ストレスを生み出しにくい職場に
<安藤亘の1分間カウンセリング 5年1月>
Q.高齢、障害、保育の施設を運営する法人の、高齢者部門に勤務しています。法人の部門をまたいだ横断的な衛生委員会があり、私は次年度からメンバーのひとりになることが決まっています。委員会では、部門ごとのストレスチェックの結果や残業時間の管理を検討するのが目的のようですが、現委員に聞くと報告だけで機能しておらず、形骸化している様子。私は委員として時間を割くからには、職員が精神衛生を保つために職場としてどのような配慮が必要か考えたいと思っていますが、具体案や意見が全く浮かばず…。どうしたら実現できるでしょうか。
(U美:35歳)
A. U美さん、前向きなご相談ありがとうございます。貴重な時間を割くからには、ぜひ目的をもって主体的に参加したいですよね。
私は仕事柄、アンケートで福祉現場の方に仕事(職場)についてお伺いすることがあります。多くが「仕事量が多い」「勤務時間が長い」「休みがとりにくい」「給与を上げて欲しい」といったご意見。しかし、すぐに給与を上げたり人を増やしたりすることは難しいでしょう。
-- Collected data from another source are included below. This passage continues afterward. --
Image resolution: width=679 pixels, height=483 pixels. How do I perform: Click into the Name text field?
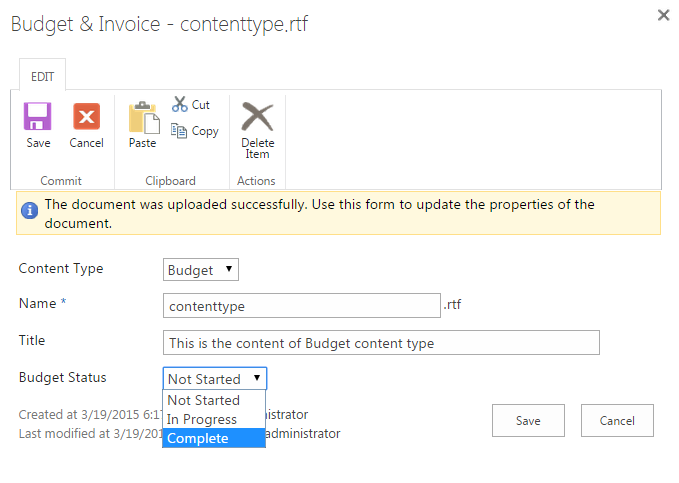301,306
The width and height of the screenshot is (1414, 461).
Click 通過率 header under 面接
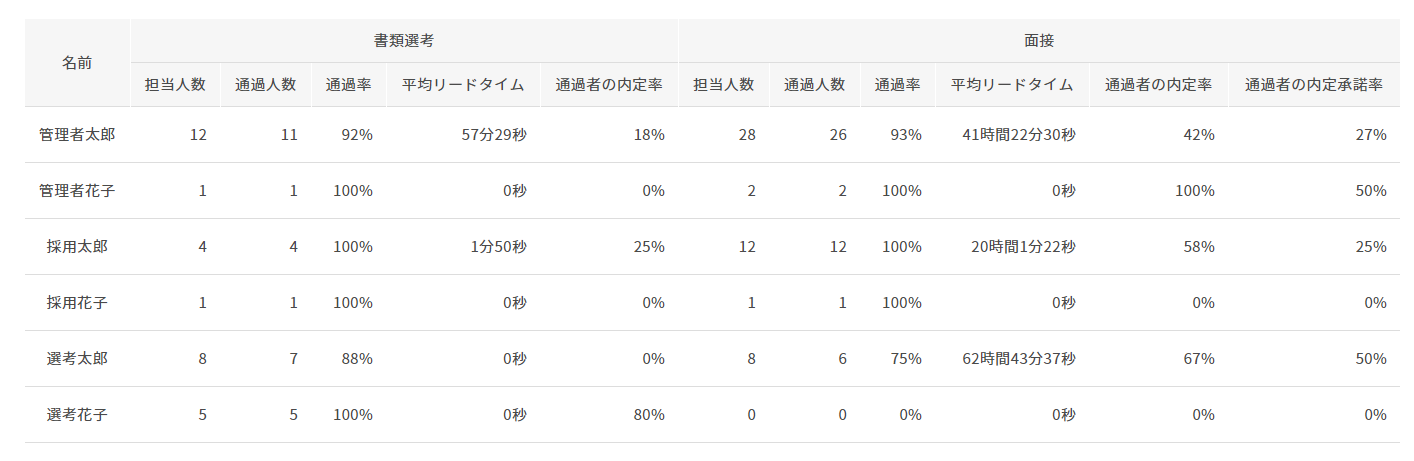click(897, 85)
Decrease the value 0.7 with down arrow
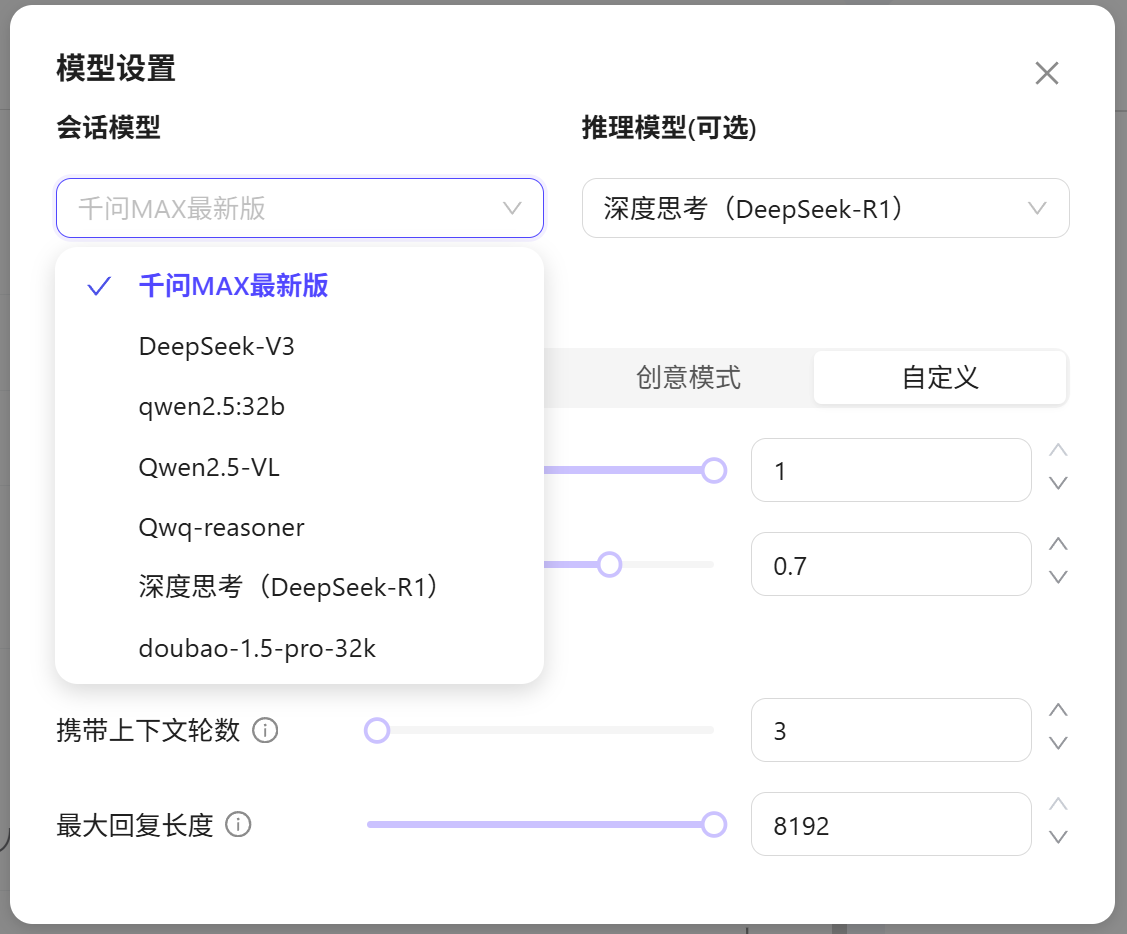Image resolution: width=1127 pixels, height=934 pixels. [x=1057, y=577]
まずは職場に専門家を招いてメンタルヘルスに関する研修会を行うことが効果的であることは言うまでもありません。職場の中にメンタルヘルスに関する共通理解・言語ができますから。職員個人としてはストレス対処の方法の基本を身につけ、組織としては職場のコミュニケーションに工夫と意識を向けることで、「メンタル」という言葉に対する抵抗感も少なくなるでしょう。
研修をすぐ実施するのは難しいということもあるでしょう。以下、職員一人ひとりの心掛けですぐできそうなことをお話しさせて頂きます。
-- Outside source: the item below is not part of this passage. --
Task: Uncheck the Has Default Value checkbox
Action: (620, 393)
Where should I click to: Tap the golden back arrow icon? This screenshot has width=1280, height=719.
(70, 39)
まず「心」の疲れについて。心の疲れには「短期的疲れ」と、「長期的疲れ」があります。
短期的疲れは軽い運動(一日15分×2回のウォーキング)と週末睡眠を多くとる等で何とかしのげますが、長期的疲れ(年単位の疲れ)は、比較的連続した長い休みが必要です。年末年始、ゴールデンウィーク、夏季休暇等はぶつ切りにせず、できるだけ連続してまとめて取れるよう、職場で工夫してみてください。
休みを取りやすくするため、年度初めに年休を取りづらい職歴が浅い職員から職場のカレンダーを回して有休を入れていくように工夫している現場もあります。
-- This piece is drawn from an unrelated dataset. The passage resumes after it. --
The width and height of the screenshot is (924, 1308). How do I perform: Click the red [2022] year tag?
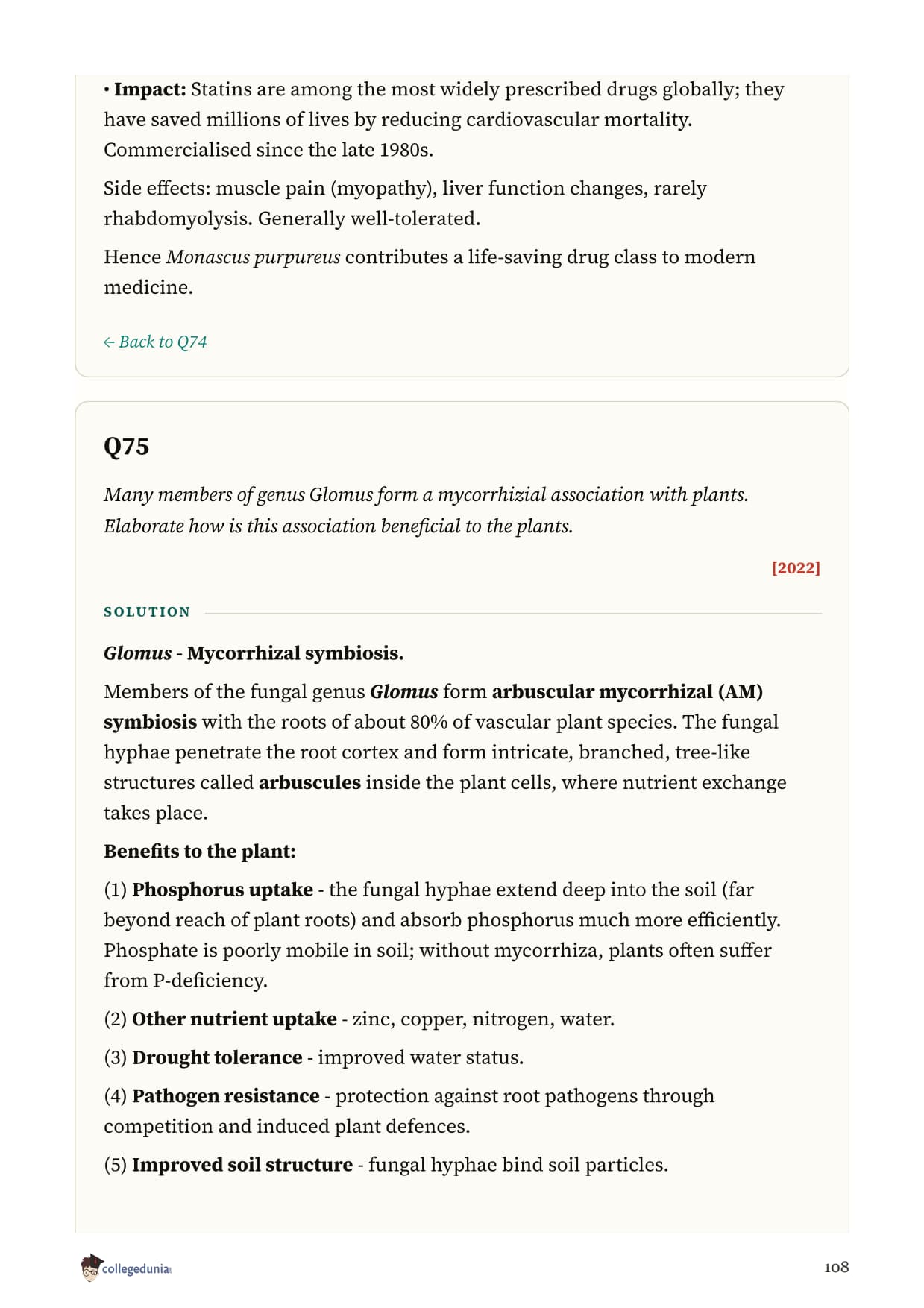click(796, 567)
また職場に孤立した人をつくらない。普段と違った様子に気づいたらさりげなく声掛けし合える風通しの良い(仕事以外のちょっとしたコミュニケーションが豊富な)職場の雰囲気を醸成していかれてください。
福祉現場の方は日々手を抜くことができない仕事をされているので、対職員、対ご利用者とのやり取りのなかで職場ではできるだけ「ネガティブ・ワード」を使わない。「ポジティブ・ワード」に変換してコミュニケーションを図るよう一人ひとりの職員が心掛けるようにしましょう。
そして「何でいつもそうなの!」「何度言えばわかるの!」という過去の出来事を咎めるコミュニケーションではなく、「どうしたらできるようになるか一緒に考えよう」(ソリューションフォーカスと言います)という未来志向のコミュニケーションを意識します。
まずはU美さんが、衛生委員会で具体的に提案してみてください。職場で取り組むようになれば職場全体の空気感が徐々に明るく、ストレスを生み出しにくい職場になるでしょう。自分のため、職場の皆のため、ご利用者のためにも、U美さんの一歩踏み出す勇気を応援しています。